God's Children by Mabli Roberts

God’s Children by Mabli Roberts

Norena Shopland casts a critical eye over the latest title from Honno Press in their review of God’s Children by Mabli Roberts.

Mabli Roberts | God's Children
Novel Cover of God’s Children by Mabli Roberts

In the shadow of Oscar Wilde’s trial for homosexuality, another case was building. Kate Marsden intended, as Wilde had done, to sue for libel over allegations of immoral relationships, but she ran out of money and the case never went forward. In the late nineteenth century, same-sex activity between women was never against the law as it was for men, but women could be ruined if their sexual diversity was publicly known. When numerous accusations about Marsden came to light her reputation as a nurse and missionary suffered.

The real-life Kate Marsden was a formidable figure, travelling 11,000 miles across Serbia searching for a rare yellow flower believed to be a cure for leprosy, and raising funds for a leper’s hospital. Dauntlessly she courted royalty, Empress Maria Fedorovna and Queen Victoria, begging for funds and support which were initially gladly given. Marsden wrote up her great trek in On Sledge and Horseback to Outcast Siberian Lepers (1893) but there were those who claimed the trip never took place, and that she was a charlatan. She founded a charity, the St Francis Leprosy Guild, and later inspired the setting up of Bexhill Museum bringing in many of their original collections. But controversy continued to surround her and her immorality, and she was rejected by the museum committee.

God’s Children (Honno Press) by Mabli Roberts is a fictional account of Marsden’s life as she travels through Siberia to help lepers expelled to a far corner of the frozen wasteland. The core of the book is the arduous trek which sparkles with details so clear that you can almost see the landscapes, and feel the bumps as they are tossed about the sledge. Interspersed are flashes from Marsden’s past, what brought her to this place, and the women who helped her do so, including those who had loved Marsden, sometimes to their own disadvantage.

Lying in a hospital bed at the end of her life, her stroke-ravaged body as useless as the lepers she sought to help, Marsden is visited by the ghost of her great love Rose, who acts as commentator and interviewer. Mabli Roberts lets Marsden speak for herself so parts read almost like an autobiography, and we are impressed and touched by the women’s steadfast determination to raise money for a leper hospital. However, Rose wants answers that Marsden is reluctant to give, and we begin to wonder if we are being fooled by Marsden’s pious account. It is through Rose that we learn that Marsden was perhaps not as loved as a nurse as we are led to believe, and questions of financial irregularities also surface. Did she have a real affection for Nell and Jessy who funded most of her work, or did she simply use them and their money, not just for the hospital but for herself?

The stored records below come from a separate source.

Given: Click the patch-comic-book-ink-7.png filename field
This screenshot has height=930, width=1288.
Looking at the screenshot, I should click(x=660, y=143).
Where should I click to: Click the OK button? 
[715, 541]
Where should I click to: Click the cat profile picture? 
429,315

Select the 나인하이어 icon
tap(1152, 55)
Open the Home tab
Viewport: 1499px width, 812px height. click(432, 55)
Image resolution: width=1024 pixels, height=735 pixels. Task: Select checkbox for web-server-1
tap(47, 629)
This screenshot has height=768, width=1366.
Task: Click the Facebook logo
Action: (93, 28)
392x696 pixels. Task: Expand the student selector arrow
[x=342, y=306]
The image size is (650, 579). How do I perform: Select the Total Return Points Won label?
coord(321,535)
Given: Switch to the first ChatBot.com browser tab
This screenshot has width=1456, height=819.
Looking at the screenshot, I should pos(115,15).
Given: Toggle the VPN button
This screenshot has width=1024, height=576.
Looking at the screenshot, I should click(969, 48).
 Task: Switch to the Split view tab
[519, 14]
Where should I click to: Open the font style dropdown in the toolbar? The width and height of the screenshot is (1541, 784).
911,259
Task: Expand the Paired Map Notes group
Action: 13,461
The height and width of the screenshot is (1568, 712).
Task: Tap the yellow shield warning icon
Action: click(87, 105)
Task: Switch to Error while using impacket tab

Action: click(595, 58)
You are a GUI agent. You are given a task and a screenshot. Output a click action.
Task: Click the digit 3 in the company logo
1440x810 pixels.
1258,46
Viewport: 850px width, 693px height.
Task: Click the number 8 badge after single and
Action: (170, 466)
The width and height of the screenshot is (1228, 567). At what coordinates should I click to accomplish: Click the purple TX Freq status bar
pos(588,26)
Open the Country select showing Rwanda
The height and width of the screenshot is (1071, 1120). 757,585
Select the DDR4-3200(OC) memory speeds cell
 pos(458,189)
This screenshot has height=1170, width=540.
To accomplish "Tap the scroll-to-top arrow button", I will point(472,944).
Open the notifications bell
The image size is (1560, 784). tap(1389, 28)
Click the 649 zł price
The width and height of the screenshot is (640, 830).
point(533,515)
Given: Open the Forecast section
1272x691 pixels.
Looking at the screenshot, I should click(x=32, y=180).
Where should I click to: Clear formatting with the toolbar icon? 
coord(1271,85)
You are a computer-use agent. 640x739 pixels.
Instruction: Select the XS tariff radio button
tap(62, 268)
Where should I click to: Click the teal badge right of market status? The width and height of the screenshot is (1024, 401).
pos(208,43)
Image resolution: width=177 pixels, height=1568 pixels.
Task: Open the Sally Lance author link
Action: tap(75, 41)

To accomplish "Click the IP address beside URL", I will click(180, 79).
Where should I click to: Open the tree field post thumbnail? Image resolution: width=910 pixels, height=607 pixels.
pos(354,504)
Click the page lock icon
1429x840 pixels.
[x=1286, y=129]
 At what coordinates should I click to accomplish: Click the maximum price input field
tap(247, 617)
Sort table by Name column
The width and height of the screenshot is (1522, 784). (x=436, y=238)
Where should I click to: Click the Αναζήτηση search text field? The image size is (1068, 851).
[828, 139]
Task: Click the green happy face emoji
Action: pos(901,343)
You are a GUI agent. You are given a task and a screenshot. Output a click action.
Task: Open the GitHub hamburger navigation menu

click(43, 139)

The relationship between Marsden and Rose is touching told, and it haunts the story of God’s Children. The story of being outcasts, and is this theme that dominates the book. The lepers, gay love, the social unacceptability of dressing in men’s clothes, and even travelling alone, the great ‘crime of being a woman in a man’s arena’. Comments about the solitude of lepers and historical same-sex relationships are interchangeable, “enforced solitude, often separated from loved ones… such things are hard to bear”. And she questions God, ‘are there loves that are wrong? How can this be so? Why would God equip us with the ability to care for and cherish someone if it were wrong for us to do so? Surely real love can never be a malformed thing?’ Marsden’s insistence that lepers should be accepted as God’s Children is a veil over the true case that everyone should be accepted as God’s children.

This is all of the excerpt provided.